In the classroom, case-based reasoning exercises push students to work through patient scenarios systematically. One common approach uses a reasoning web where students map out all possible patient problems, group related issues, and identify the most critical concern. This mirrors the prioritization process nurses use every shift. Questioning techniques based on clinical reasoning models teach students to think about what they’re observing, what it means, and what they should do next, rather than jumping straight to an action.
Why It Matters for Patient Outcomes
The link between skilled nursing judgment and patient survival is well documented. Research has consistently found that hospitals with higher proportions of registered nurses have lower patient mortality. One landmark study found that each additional patient added to a nurse’s workload increased the likelihood of a patient dying within 30 days of admission by 7%. Another found that a 10% increase in the proportion of RNs in the staffing mix was associated with five fewer deaths per 1,000 discharged patients.

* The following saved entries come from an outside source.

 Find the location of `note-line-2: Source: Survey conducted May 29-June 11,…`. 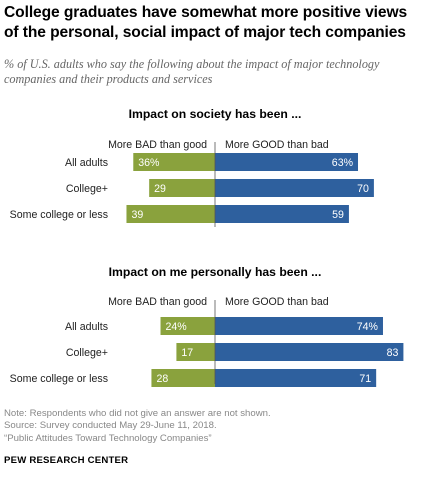

note-line-2: Source: Survey conducted May 29-June 11,… is located at coordinates (110, 426).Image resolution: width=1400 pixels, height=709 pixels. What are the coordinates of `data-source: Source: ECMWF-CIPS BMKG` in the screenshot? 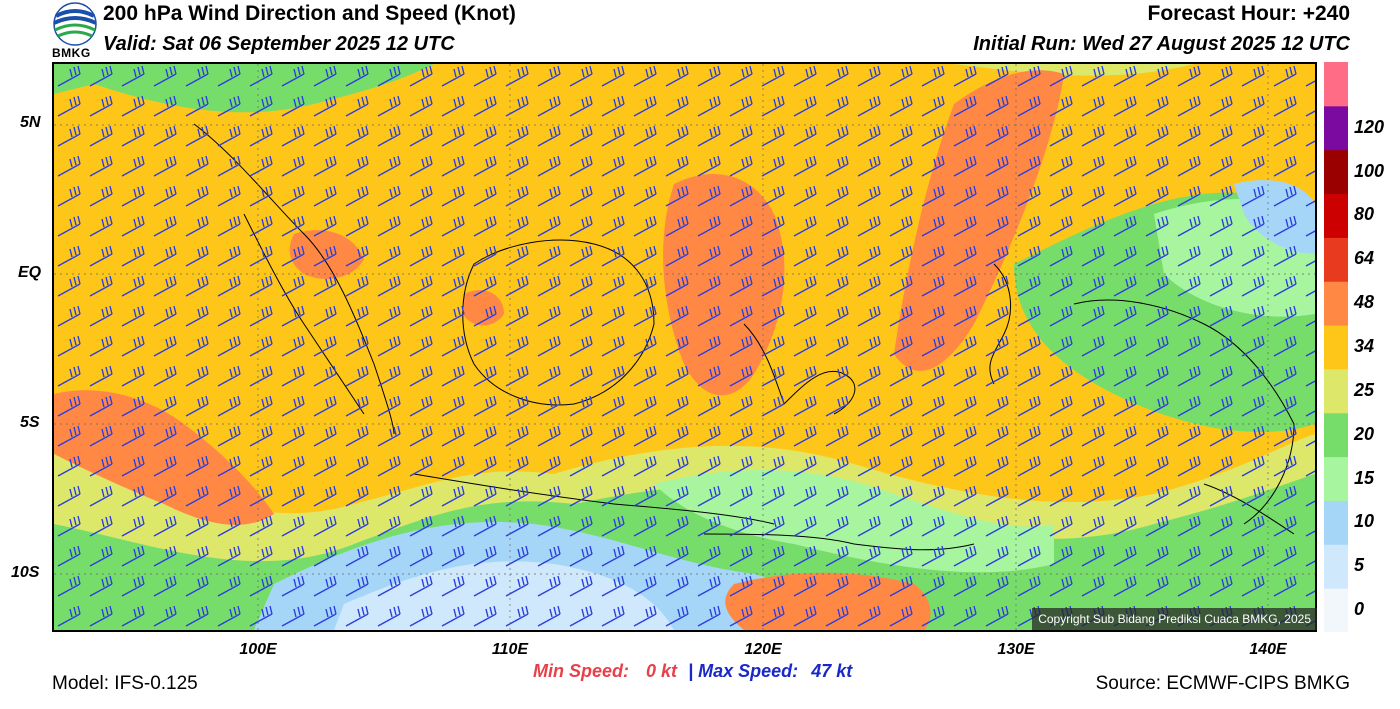 It's located at (1222, 684).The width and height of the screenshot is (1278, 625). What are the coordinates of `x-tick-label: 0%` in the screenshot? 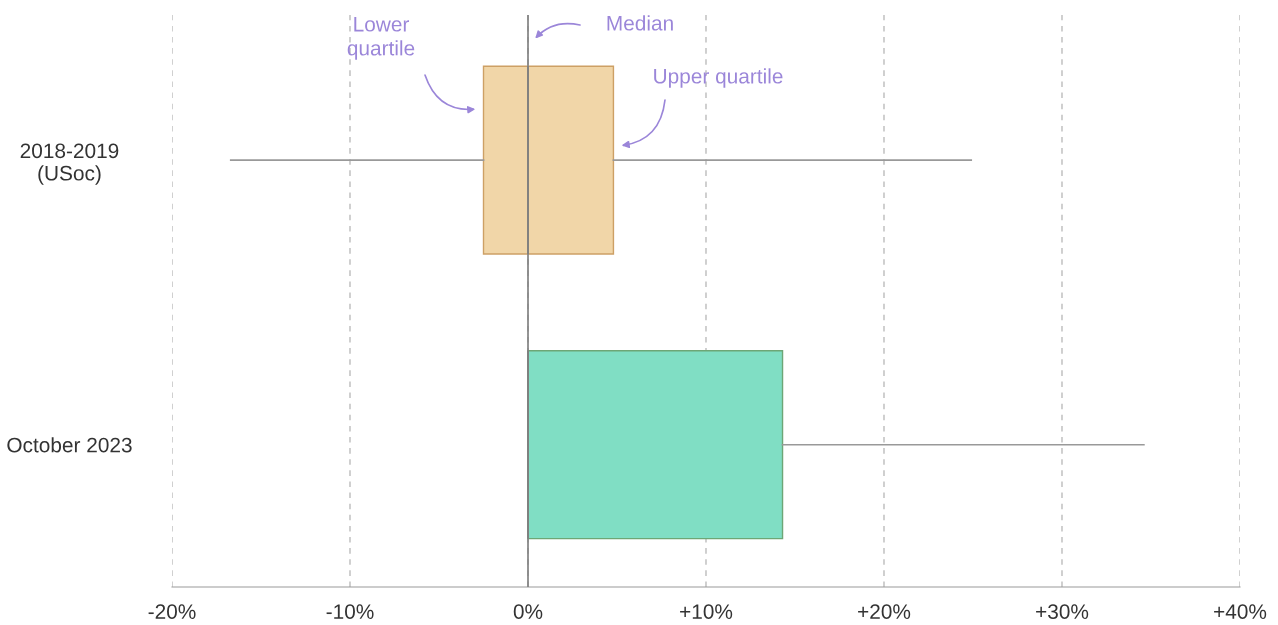 It's located at (528, 612).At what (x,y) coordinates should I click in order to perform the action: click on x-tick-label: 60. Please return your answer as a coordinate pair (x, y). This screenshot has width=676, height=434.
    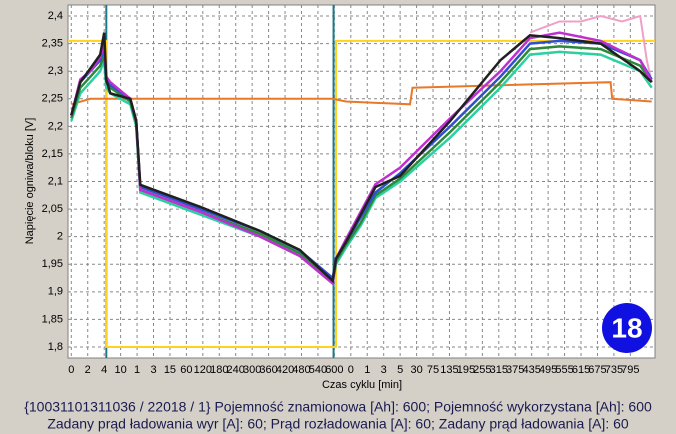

Education matters too. A 10% increase in the proportion of nurses holding a bachelor’s degree was associated with a 5% decrease in the likelihood of patient death. Hospitals with the lowest mortality ratios also tended to have strong nursing education support systems, including clinical nurse specialists and ongoing staff education. These findings point to a clear pattern: when nurses have the training and conditions to think independently and act on their assessments, patients are more likely to survive. Independent thinking isn’t an abstract professional ideal. It is a measurable factor in whether people live or die in hospitals.